— В вине было столько снотворного, что он уснул бы навеки, — шепот Райта раздражал мой слух, заставлял ерзать, заливаться горячим румянцем.
— Откуда мне знать, сколько нужно этого порошка на целую бутылку?
— Ты могла убить его, — мужчина вдруг взял меня за руку, и я спасовала — дрогнула и прокусила губу.

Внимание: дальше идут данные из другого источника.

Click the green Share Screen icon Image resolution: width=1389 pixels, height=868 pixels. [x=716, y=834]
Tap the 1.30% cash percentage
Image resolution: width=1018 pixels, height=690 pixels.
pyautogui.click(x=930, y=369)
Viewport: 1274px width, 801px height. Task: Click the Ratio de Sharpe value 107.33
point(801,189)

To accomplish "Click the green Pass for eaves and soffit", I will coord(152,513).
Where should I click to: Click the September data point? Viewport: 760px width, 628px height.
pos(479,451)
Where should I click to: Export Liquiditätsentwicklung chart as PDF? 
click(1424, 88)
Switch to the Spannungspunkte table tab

Он потянул за порванную на ладони перчатку. Отбросив ее в сторону, Райт рассмотрел ссадину, подул.
— Я говорю правду… боже, что вы делаете?
Он вскинул глаза.
— А на что это похоже, Джина? — спросил совершенно серьезно. — Явно не пытаю тебя. Или ты считаешь наоборот?
Да, считаю. Это самая жестокая пытка из всех, что он мог придумать. Ни один мужчина не снимал с меня перчаток. Я никогда не чувствовала ничего подобного… никогда не чувствовала прикосновений, от которых хотелось бежать на край света.
— Милорд, вы…
Он снова подул на мою руку, затем провел по ссадине кончиками пальцев.
— … чего вы хотите?
Его взгляд был слишком красноречив. Чего он хотел? Во-первых, моего полного подчинения, покорности, страха и ужаса. Настоящего преклонения. Во-вторых, меня… целиком и без остатка.
— Запомни, Джина из рода эль-Берссо, — проговорил мужчина, поднимаясь и заставляя меня встать, — больше никаких фокусов. И держись от меня подальше. Запомнила?
Неуверенный кивок.
Райт подвел меня к двери, распахнул ее.
— И хорошего тебе дня, — ехидно произнес он, всучив мне парик и шляпку.
Дверь захлопнулась перед моим носом, и я поняла, что проиграла очередное сражение.
Каждый новый день во дворце начинался одинаково. Сперва на башнях перекрикивалась стража, а на кухнях начиналась суета. Назойливые солнечные лучи неторопливо проникали в нашу с Элиной комнату, а за окном принимался за дело садовник, работая ножницами. Но лишь до поры до времени, ибо с каждым днем процедура пробуждения претенденток усложнялась. Несколько гувернанток и камеристка проникали в нашу обитель, ненавязчиво передвигаясь по комнате, гремя кувшинами, тазами и подносами, и мы уже не были предоставлены сами себе, как раньше. А причиной этому был особый придворный церемониал, соблюдавшийся на протяжении нескольких веков.
— Доброе утро, дамы! — голос леди Ингрэм был сухим и безучастным.
Скажу больше, эта леди была в тысячу раз хуже мадам Жизель, которая хотя бы умела улыбаться.
В обязанности Мэг Ингрэм входило распахивать шторы, впуская ослепляющий свет, поворачиваться к нам и говорить с предельной строгостью:
— Вам надлежит привести себя в порядок и спуститься в столовую комнату к девяти часам.
В это время три горничных замирали кто где и приседали в реверансе, выражая нам почтение.